Leonor Sanches recebeu Inês numa pequena livraria do Príncipe Real, longe dos gabinetes onde os homens decidiam o futuro das mulheres em mesas redondas e fotografias oficiais. Tinha sessenta anos, cabelo branco cortado rente e uma serenidade que parecia mais treino do que temperamento.
— Acredita em mim? — perguntou Leonor.
Inês demorou a responder.
— Acredito que alguém quer que eu não acredite.
Leonor sorriu.
— É um começo honesto.
Contou-lhe então a parte que nunca chegara aos jornais: Marta Vale descobrira que “A Dama do Arminho Azul” não era uma obra perdida, mas uma falsificação sofisticada construída sobre uma tela antiga. A Fundação planeava usá-la para atrair investidores, inflacionar seguros e consolidar poder político no sector cultural. Leonor recusara encobrir o esquema. Por isso, precisava de cair antes da votação.
— A sua irmã trouxe-me amostras de pigmento — disse Leonor. — Íamos denunciar tudo. Depois houve o incêndio.
Inês apertou o copo de chá até sentir dor nos dedos.
— Porque não me procurou?
— Porque recebi uma mensagem do número da Marta a dizer: “Se falares, a Inês é a próxima.”
A raiva de Inês mudou de forma.

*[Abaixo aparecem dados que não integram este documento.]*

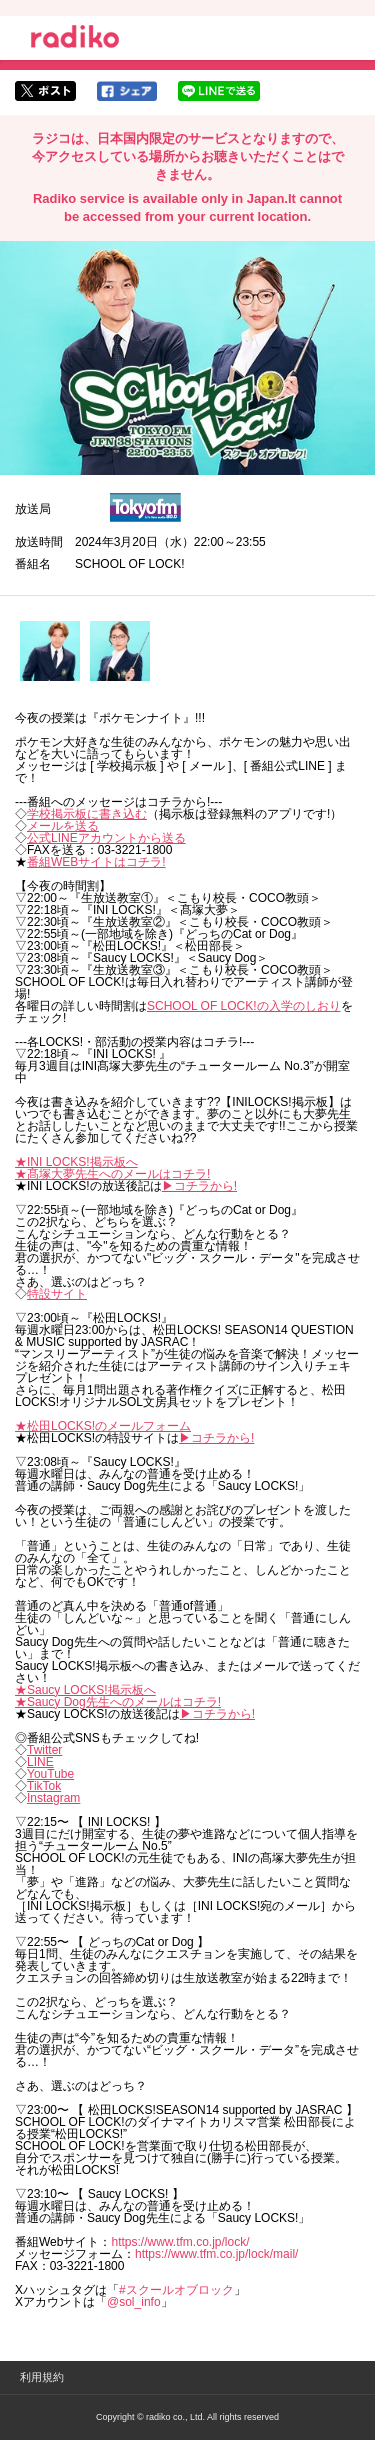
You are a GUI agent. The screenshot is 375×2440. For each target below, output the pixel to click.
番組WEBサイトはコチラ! (96, 862)
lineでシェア (219, 91)
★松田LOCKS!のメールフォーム (103, 1426)
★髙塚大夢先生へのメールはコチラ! (112, 1174)
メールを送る (63, 826)
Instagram (53, 1798)
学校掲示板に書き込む (87, 814)
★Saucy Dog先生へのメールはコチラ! (118, 1702)
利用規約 (42, 2377)
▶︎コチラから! (199, 1186)
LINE (40, 1762)
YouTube (50, 1774)
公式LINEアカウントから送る (106, 838)
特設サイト (57, 1294)
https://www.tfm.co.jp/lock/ (180, 2242)
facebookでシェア (127, 91)
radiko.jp (75, 40)
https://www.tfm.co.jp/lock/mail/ (216, 2254)
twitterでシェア (45, 91)
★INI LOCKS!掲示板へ (76, 1162)
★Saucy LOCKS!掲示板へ (85, 1690)
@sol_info (134, 2302)
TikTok (44, 1786)
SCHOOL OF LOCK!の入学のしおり (244, 1006)
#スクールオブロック (176, 2290)
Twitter (44, 1750)
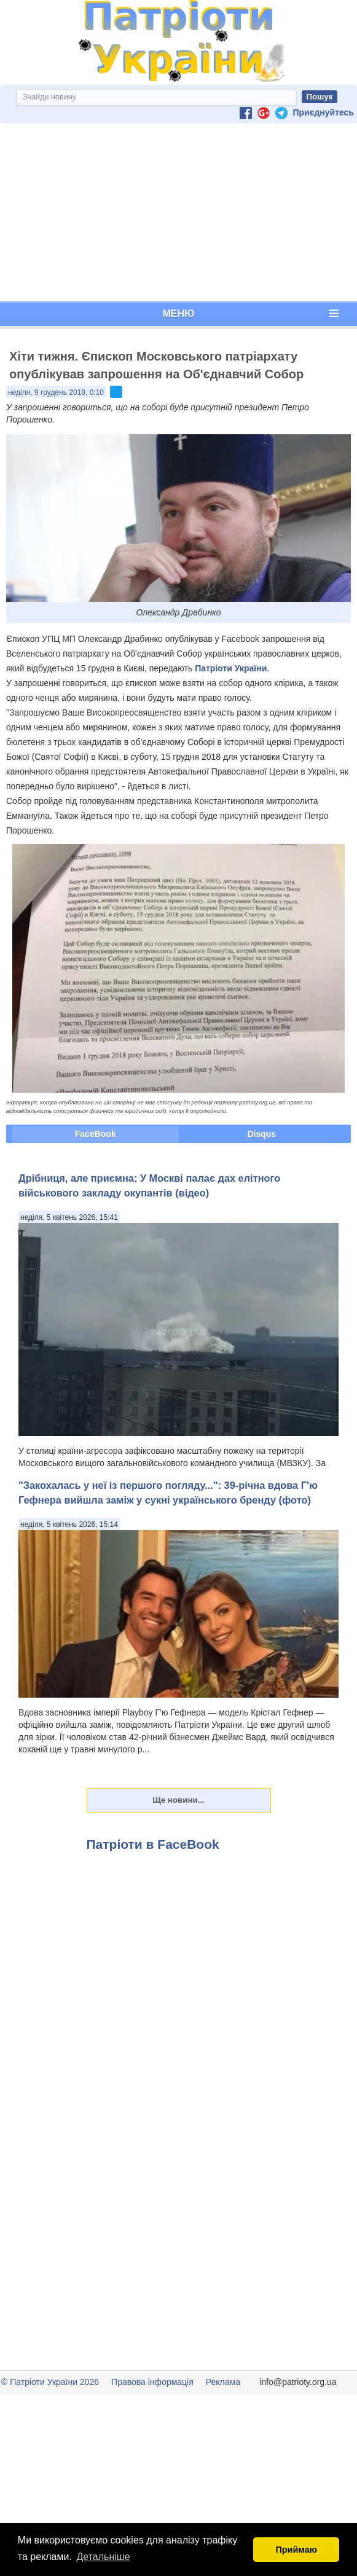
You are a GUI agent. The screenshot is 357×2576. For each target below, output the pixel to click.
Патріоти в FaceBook (153, 1844)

Deixou de ser fogo e tornou-se lâmina.
Duarte, que aguardava do lado de fora, entrou quando ouviu vozes exaltadas. Leonor fitou-o com desprezo.
— O rapaz da maquilhagem moral.
— Merecido — admitiu ele. — Mas estou do vosso lado agora.
— Os homens dizem isso quando percebem que o barco onde iam já cheira a fumo.
Inês quase sorriu. Pela primeira vez desde que vira a fotografia, sentiu que não estava sozinha.
O plano nasceu entre estantes de poesia: Leonor manteria o debate público; Duarte conseguiria que Vasco aceitasse retractar-se; Inês entraria no arquivo morto da Lúmina para recuperar os backups apagados. Precisavam de uma cadeia de prova: actas, pagamentos, mensagens e o relatório original de Marta.
— E se a Helena vos apanhar? — perguntou Leonor.
— Apanha — disse Inês. — A questão é se antes ou depois de eu copiar tudo.
Nessa noite, Inês e Duarte ficaram presos no elevador de serviço da Torre do Tejo durante nove minutos que pareceram uma confissão. A luz de emergência pintava-lhes o rosto de vermelho.
— Eu quis sair deste tipo de trabalho — disse Duarte. — Mas é viciante ser necessário a pessoas poderosas.
— Isso não é necessidade. É coleira.
Ele olhou para ela.
— E tu? Porque ficaste tantos anos numa empresa que te ensinou a não sentir?
Inês pensou em Marta, sempre luminosa, sempre imprudente, sempre a dizer que a irmã mais velha confundia prudência com medo.
— Porque sentir dá trabalho. E eu era boa a trabalhar noutras coisas.
O elevador voltou a mexer-se. Antes das portas abrirem, Duarte aproximou-se, mas parou a um centímetro dela.
— Não te vou pedir que confies em mim.
— Óptimo.
— Vou dar-te motivos.
Quando chegaram ao arquivo morto, a porta estava aberta. Lá dentro, as prateleiras tinham sido esvaziadas. No centro da sala, sobre uma mesa metálica, havia um envelope com o nome de Inês.
Dentro estava o crachá de Marta. Manchado de fuligem.
E um bilhete: “Última oportunidade. Escolhe a tua irmã morta ou a tua carreira viva.”